__Problem description__:
Do these statements agree with the bronchiolitis text? Answer yes or no for each, quoting the words of the text that decide it.
(a) Most guidelines recommend continuous rather than intermittent pulse oximetry monitoring.
(b) In the randomised controlled trial, infants with a target SpO₂ of 90% were fit for hospital discharge sooner.
(c) Diagnostic studies are needed to diagnose the infection in most cases.

The hallmark of bronchiolitis is fluctuating clinical findings, often within short time periods.[47] Some infants with respiratory syncytial virus (RSV) bronchiolitis can present with apnoea.[1] More severely affected infants demonstrate hypoxaemia and very laboured breathing.

Investigations

In the majority of cases the infection can be diagnosed clinically, and diagnostic studies are not necessary. Nonetheless, one single-centre study found that inappropriate use of diagnostic tests was prevalent in a population of hospitalised infants with a diagnosis of acute bronchiolitis; personal history of atopic dermatitis, longer duration of hospitalisation, and number of siblings at home were independent predictors of inappropriate use of diagnostic tests and treatments.[48]

Pulse oximetry

A simple, non-invasive method to assess for hypoxaemia and should be performed in any infant with more than mild symptoms for whom hospitalisation is being considered.[49] Although there is not complete consensus among different guidelines, most recommend the use of intermittent rather than continuous pulse oximetry monitoring.[50] In non-hypoxaemic inpatients, intermittent pulse oximetry did not affect the rate of escalation of care or duration of oxygen therapy, compared with continuous pulse oximetry monitoring.[51]

Guideline statements also differ in their recommended lowest acceptable oxyhaemoglobin saturation limits. The American Academy of Pediatrics recommends that infants who are hypoxaemic should be given supplemental oxygen to maintain an oxyhaemoglobin saturation (saturation of peripheral oxygen, SpO₂) of at least 90%, the point at which small decreases in arterial partial pressure of oxygen (PaO₂) are associated with large changes in SpO₂.[43][52]

One randomised controlled trial reported that a target SpO₂ of 90% was as safe and effective as a target SpO₂ of 94% in infants hospitalised with viral bronchiolitis. There was no significant difference between the two groups in time to resolution of symptoms, return to adequate feeding, re-admission to hospital, or adverse events. The infants with a target SpO₂ of 90% required a shorter duration of supplemental oxygen and were fit for hospital discharge sooner.[53]

No long-term neurodevelopmental outcome studies have been conducted comparing the use of lower SpO₂ targets (>90%) with higher ones (>94%). Because fever and acidosis shift the oxyhaemoglobin desaturation curve to the right, a higher SpO₂ goal may be more appropriate for children with those conditions: for example, some guidelines recommend an SpO₂ goal >92%.[54][55]

Other signs of impaired respiratory function, such as increased work of breathing or retractions, can be used as factors in deciding on supplemental oxygen therapy.

__Provided data__:
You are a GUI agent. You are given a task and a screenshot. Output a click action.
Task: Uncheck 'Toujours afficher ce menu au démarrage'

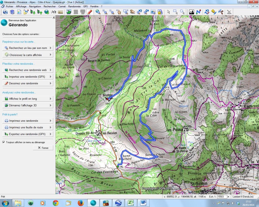[x=4, y=142]
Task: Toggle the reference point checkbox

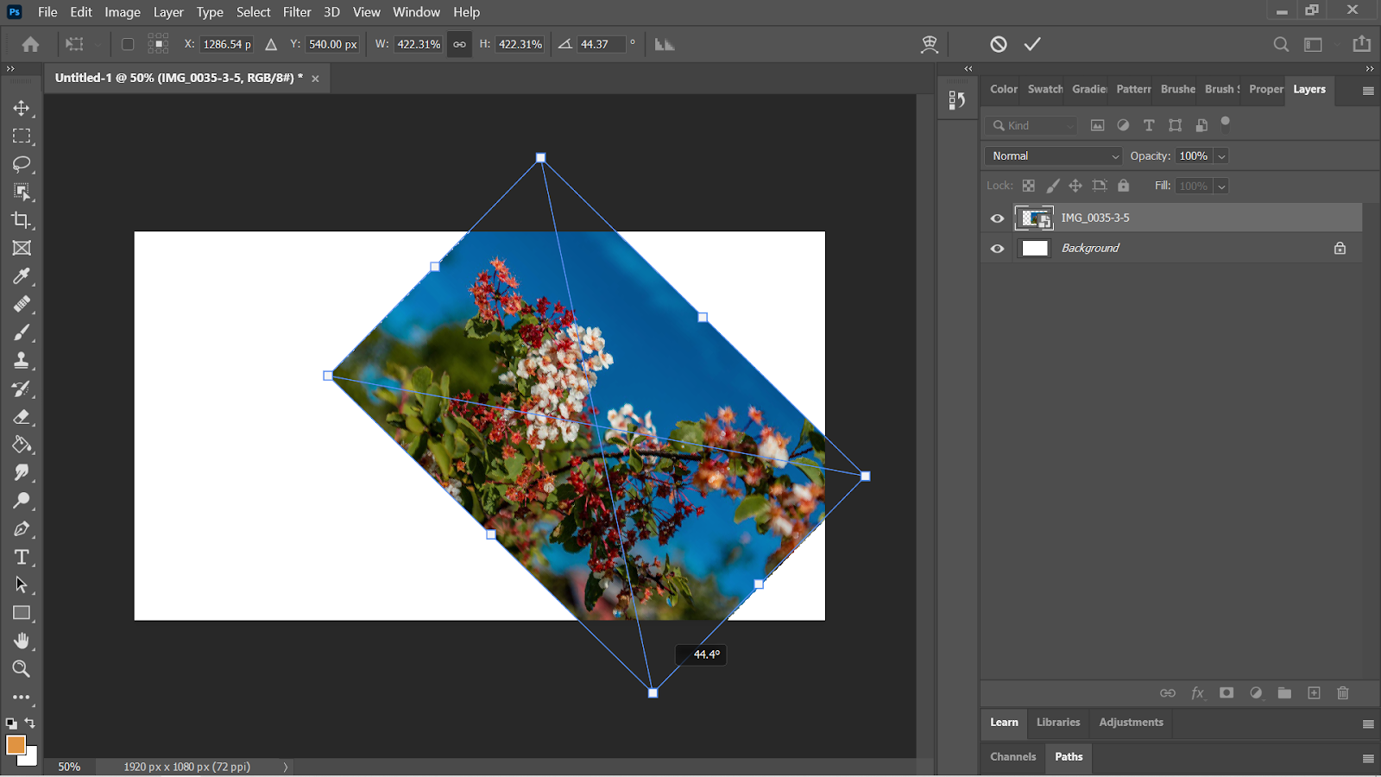Action: [128, 44]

__Solution__:
(a) No: "most recommend the use of intermittent rather than continuous pulse oximetry monitoring."
(b) Yes: "The infants with a target SpO₂ of 90% required a shorter duration of supplemental oxygen and were fit for hospital discharge sooner."
(c) No: "In the majority of cases the infection can be diagnosed clinically, and diagnostic studies are not necessary."